In the case of cancer, Butyrate is what is known as a Histone Deacetylase Inhibitor. Fancy term, but the bottom line is it regulates cell division indirectly by regulating histones. Histones are the main proteins of chromatin which in turn regulate how DNA is copied. There are at least five of them and they change the shape of the DNA and make it either accessible or not. This in turn depends in part on butyrate as butyrate inhibits one of the enzymes responsible for modifying the Histones. That enzyme causes the histones to change shape and in turn allows the DNA to open up to be read by other proteins which in turn convert those instructions from the DNA to new proteins and other things. Regulating this process is what you want if you are trying to stop cancer.

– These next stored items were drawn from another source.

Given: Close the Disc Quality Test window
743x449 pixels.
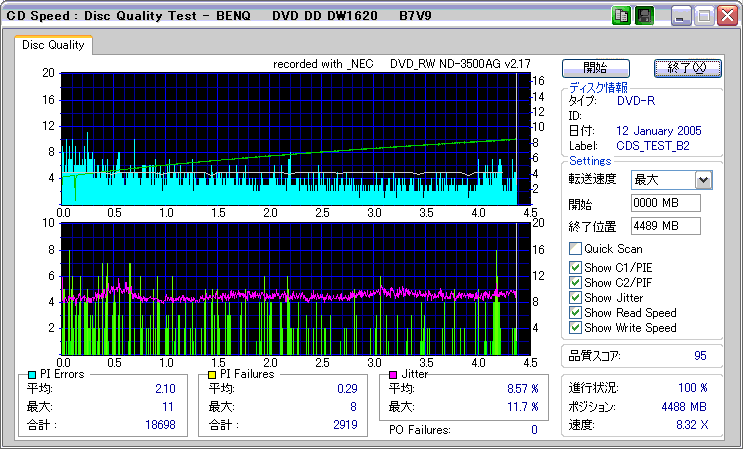Looking at the screenshot, I should coord(728,16).
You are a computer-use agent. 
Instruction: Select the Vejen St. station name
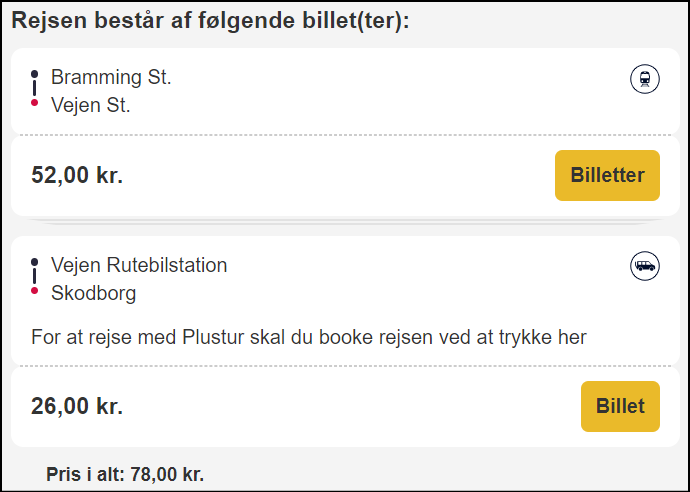pos(91,105)
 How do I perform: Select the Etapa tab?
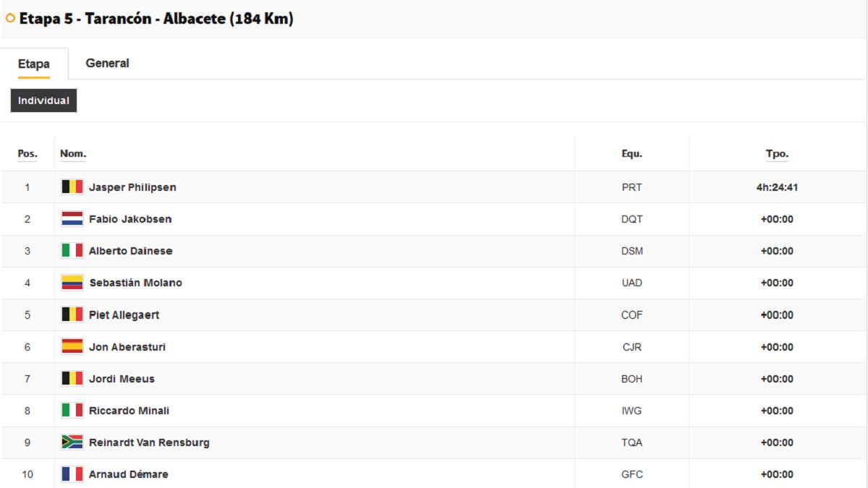pos(34,64)
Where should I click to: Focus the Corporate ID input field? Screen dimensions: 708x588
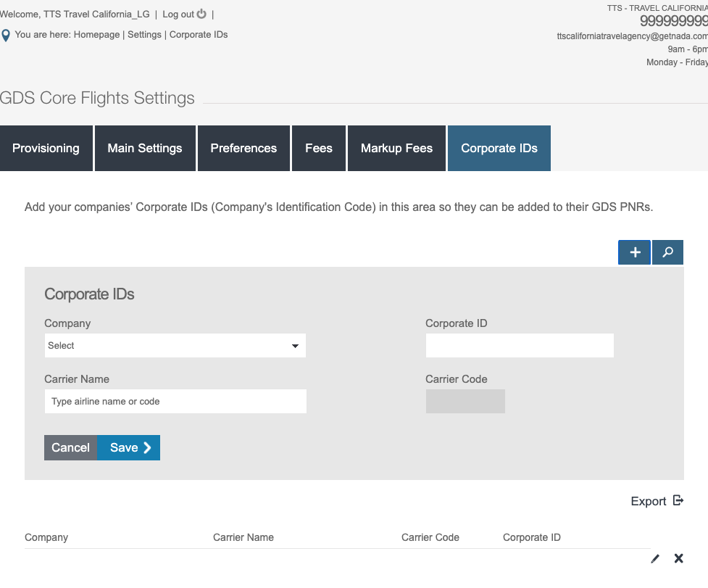519,346
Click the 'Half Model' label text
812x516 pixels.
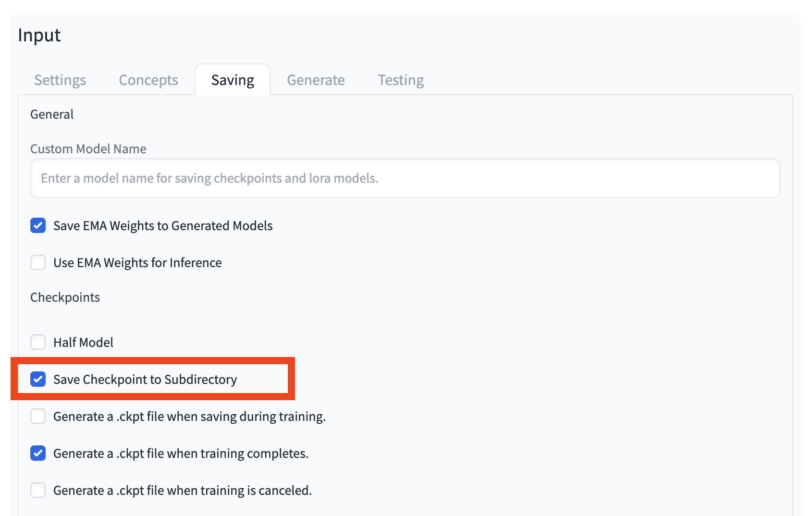tap(83, 343)
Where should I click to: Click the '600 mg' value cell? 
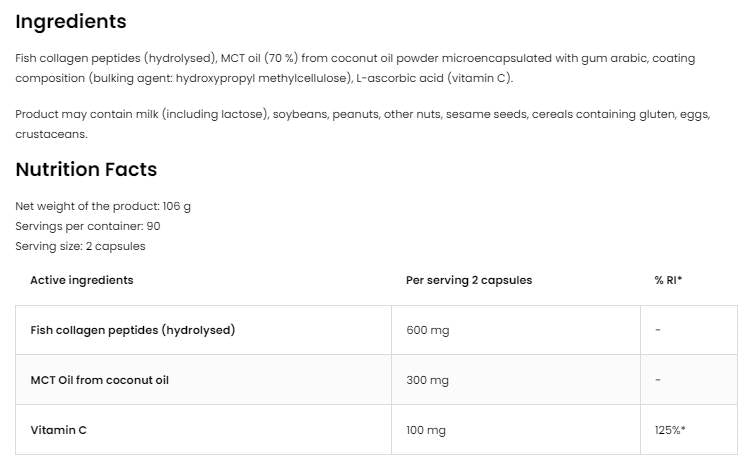(x=428, y=330)
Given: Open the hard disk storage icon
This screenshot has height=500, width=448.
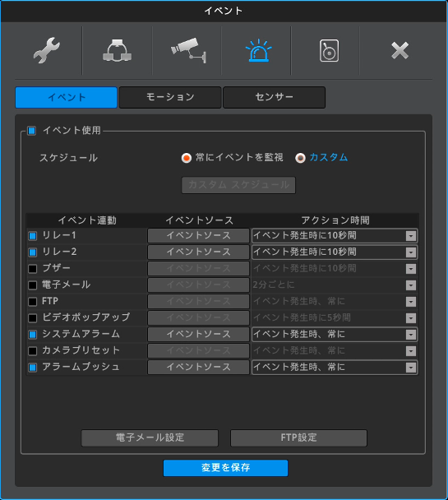Looking at the screenshot, I should [329, 50].
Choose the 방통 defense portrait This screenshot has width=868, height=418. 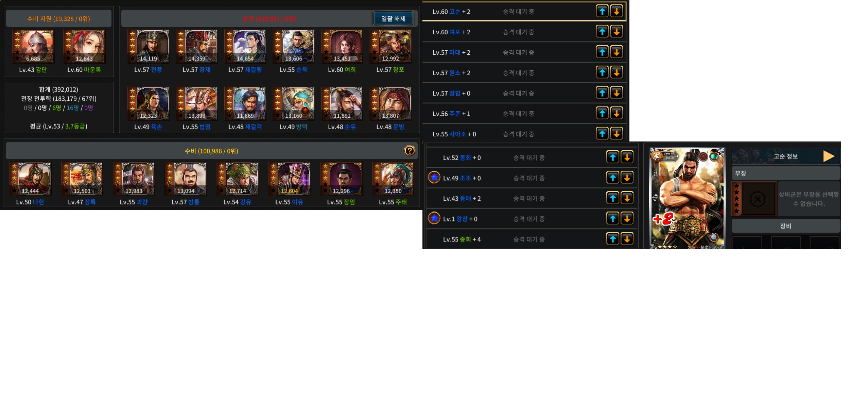(186, 179)
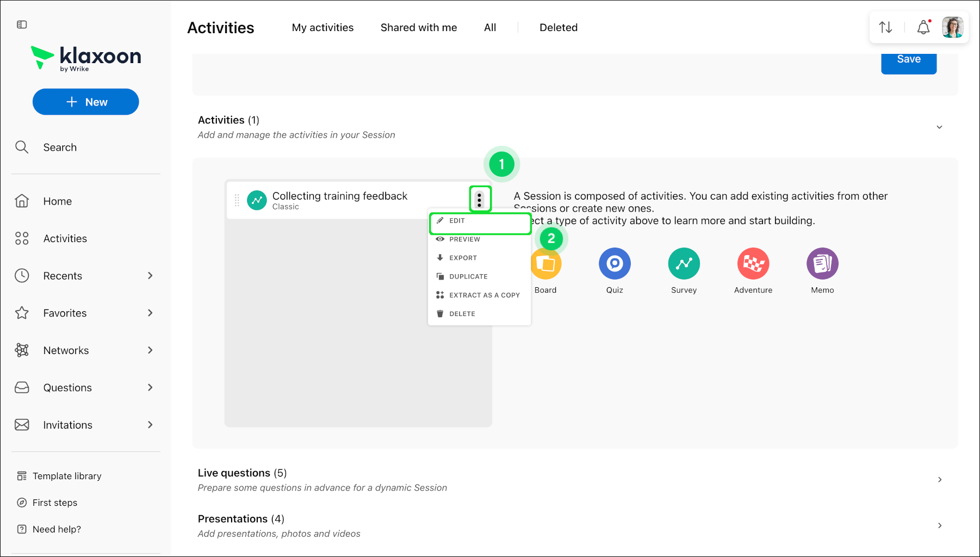This screenshot has height=557, width=980.
Task: Click the sort arrows icon
Action: [885, 27]
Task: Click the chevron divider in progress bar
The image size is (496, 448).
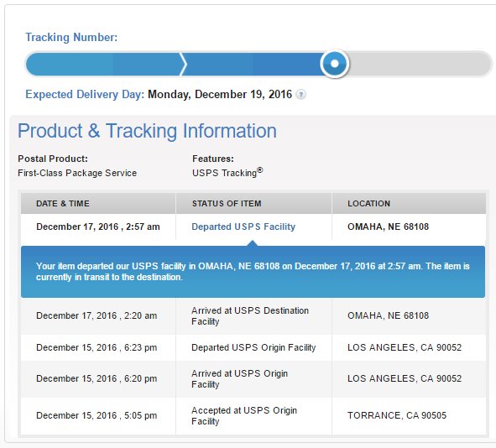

In general 500 to 2000mg of butyrate is a reasonable amount for an adult, but some people take more. One should always take butyrate in conjunction with healthy fatty acids like Udo’s oil or Elyte Oil. These oils have a mixture of Omega 3, 6, and 9 fatty acids the body needs to replenish the cell’s membranes and make them work properly.

There is a sleep inducing recreational drug known as Gamma Hydroxy Butyrate or GHB. According to www.projectghb.org, GHB is described as, “A clear liquid. Looks just like water. Can be mistaken for water because it is usually found in a small (30ml) clear plastic bottle, a water bottle, or even Gatorade bottles, which contains several doses. One quick taste and you’ll know it’s not water. Not as common, but also found as a white powder. In fact powder use is on the rise!

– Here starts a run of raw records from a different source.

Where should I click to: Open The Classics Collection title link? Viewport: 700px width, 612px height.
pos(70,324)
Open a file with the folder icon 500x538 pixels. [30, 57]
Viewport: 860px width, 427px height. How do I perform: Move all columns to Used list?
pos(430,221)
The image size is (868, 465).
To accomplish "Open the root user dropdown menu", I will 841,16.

It’s effects include: Intoxication, increased energy, happiness, talking, desire to socialize, feeling affectionate and playful, mild disinhibition, sensuality, enhanced sexual experience, muscle relaxation, loss of coordination due to loss of muscle tone, possible nausea, difficulty concentrating, loss of gag reflex.”

This is NOT the supplement to which I am making reference.

Keep looking for updates on Butyrate. It is an exciting nutrient and there is more to come in future newsletters.

To Your Health
Dr. Neal

References:
D’Argenio, G. et al. “Butyrate enemas in experimental colitis and protection against large bowel cancer in a rat model.” Gastroenterology, 1996 June:110(6):1727-34.

Jeena, J. et al. Expression profiling of sodium butyrate ( NaB)-treated cells: identification of regulation of genes related to cytokine signaling and cancer metastasis by NaB. Oncogene (2004) 00,1-12. Nature Publishing Group.

Ferrante, RJ, et al. Histone Deacetylase Inhibition by Sodium Butyrate Chemotherapy Ameliorates the Neu rodegenerative Phenotype in Huntington’s Disease Mice. The Journal of Neuroscience. October 15, 2003. 23(28):9418-9427.

Minamiyama, M, et al. Sodium butyrate ameliorates phenotypic expression in a transgenic mouse model of spi nal and bulbar muscular atrophy. Human Molecular Genetics, Vol.13, No. 11. pp 1183-1192. Oxford University Press 2004.

Szyf, M. DNA Methylation and Demthylation as Targets for Anticancer Therapy, Biochemistry, (Moscow) Vol. 70. No 6, 2005 651-669.